Key facts

Scientific name: Tringa nebularia

Status: Resident breeding species and passage migrant

Breeding birds: 700-1,500 pairs

Wintering birds: 700 birds

UK passage: 1,400 birds

Conservation status: Amber

Length: 30 – 35 cm

Wingspan: 68 – 70 cm

Weight: 125 – 290 g


Adult greenshanks in breeding plumage have spotted and streaked dark brown upperparts with brown lesser-wing coverts. They have a white back, rump, and uppertail coverts, the longest of which are barred with dark brown. Their underparts are white and their neck, upper breast, and flanks and heavily streaked and spotted with blackish-brown.

Their heads are streaked with brown and black and they have a white crown and hindneck steaked with brown. They have a white supercilium and a dark line that extends from the lores to behind the eye. The sides of the head are white with brown streaks.

 Greenshanks have long bills that curve slightly upwards. It is dull green with a black tip. Their eyes are dark brown and they have pale green or yellow legs and feet.

Out of breeding plumage greenshanks have uniform grey upperparts, their breast, foreneck, face and underparts are white and they have dark brown wing-coverts.

Females are similar to males but she is slightly larger than the male.

Juvenile greenshanks have brown upperparts with pale buff fringes. Their neck and breast are heavily streaked.


Greenshanks breed from April to June. They are mainly monogamous although some males are bigynous. Their nest is a scrape in the ground lined with grass and plant matter often sited next to a piece of dead wood.

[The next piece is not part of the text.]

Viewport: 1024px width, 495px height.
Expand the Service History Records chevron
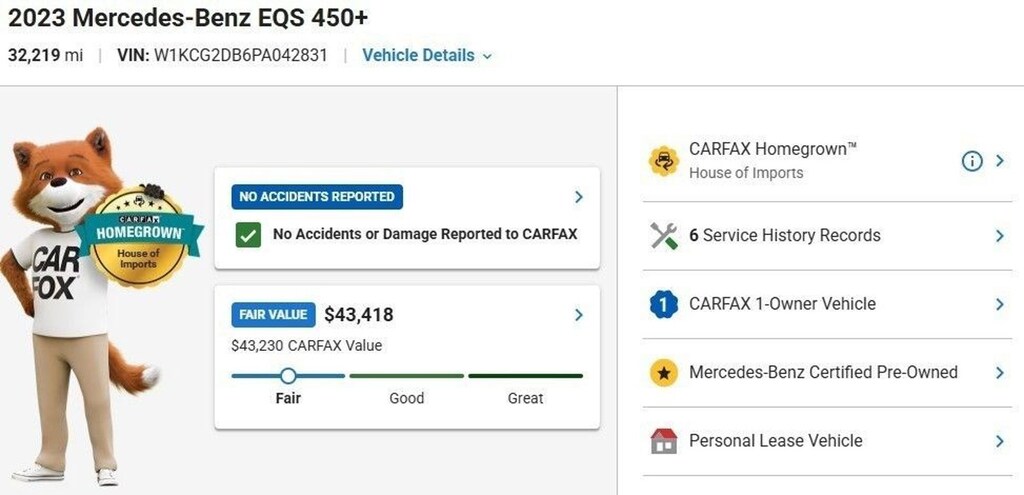click(x=999, y=236)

Greenshanks lay 4 pale buff eggs with dark brown spots, which are incubated by both adults for 23-24 days. If the male has two mates the female spends most of the time at the nest.  

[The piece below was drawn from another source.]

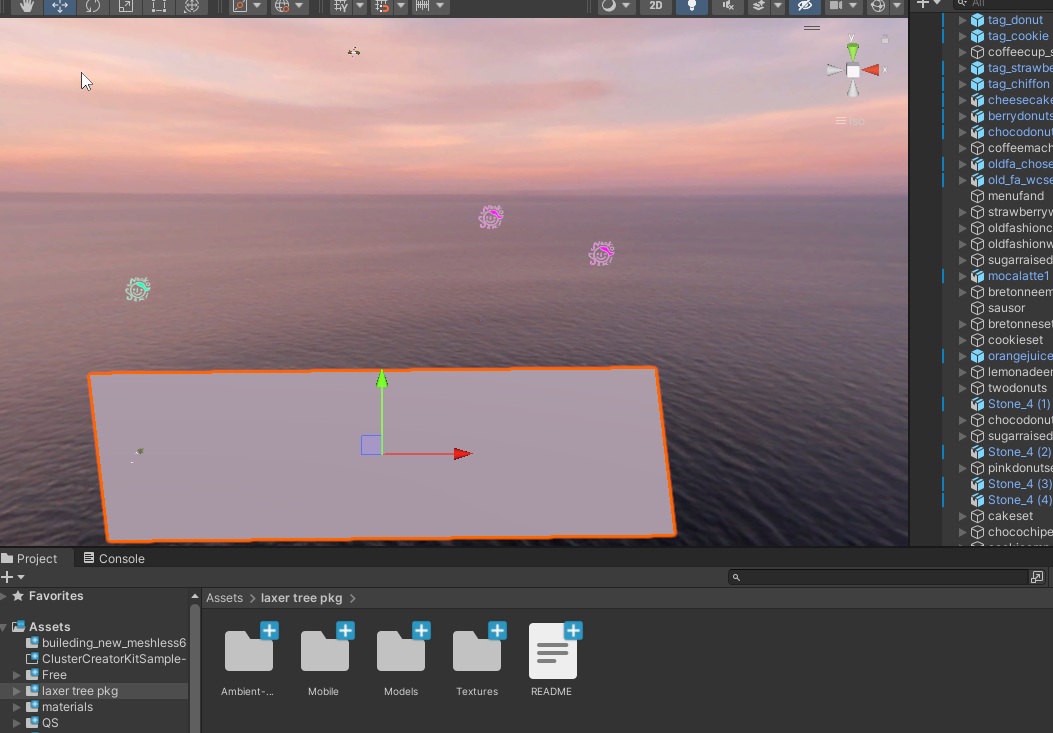
Task: Select the Rotate tool in toolbar
Action: tap(93, 6)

Chicks leave the nest soon after hatching and move away hiding in vegetation. The young may be reared by one parent or they may be separated and raised by both. They fledge between 25 and 30 days after hatching.

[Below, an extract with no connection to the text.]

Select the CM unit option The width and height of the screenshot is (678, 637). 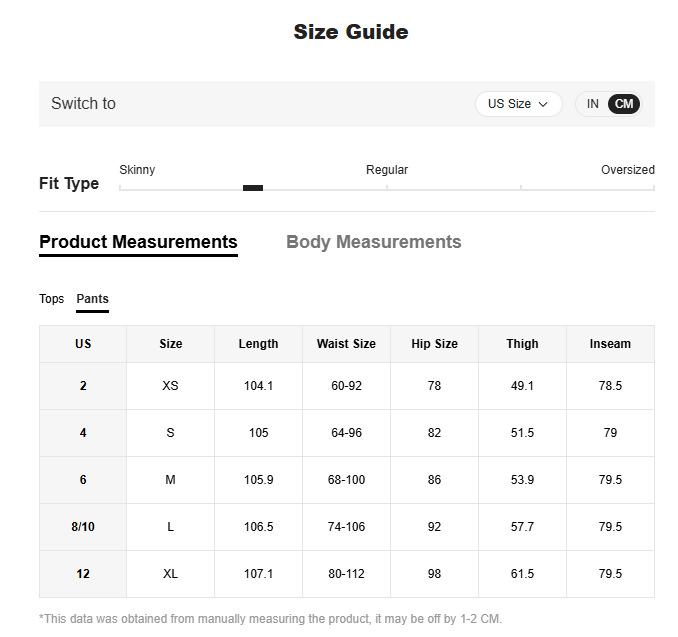(x=624, y=104)
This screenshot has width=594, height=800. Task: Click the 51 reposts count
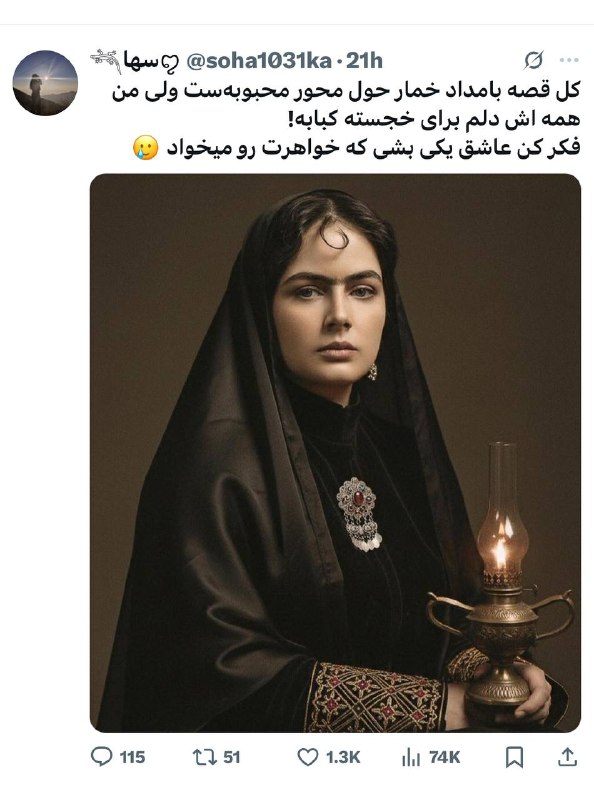232,757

Greenshanks eat insects and their larvae, as well as aquatic invertebrates such as crustaceans, molluscs, amphibians, and small fish.  


Where to see them

From April to August greenshanks can be found on their breeding grounds in the north and west of Scotland around boggy moorland and peatland pools.

Passage birds can be seen during migration between April and May and July and September around lakes, coastal wetlands, estuaries and freshwater marshes.

During winter they are found in the estuaries of South West England, Wales, West Scotland, and Northern Ireland.


Niels Van Doninck/xeno-canto

Did you know?

Nebularia in the greenshank’s scientific name is from the Latin nebula meaning “mist” and refers to the bird’s preferred damp marshy habitat.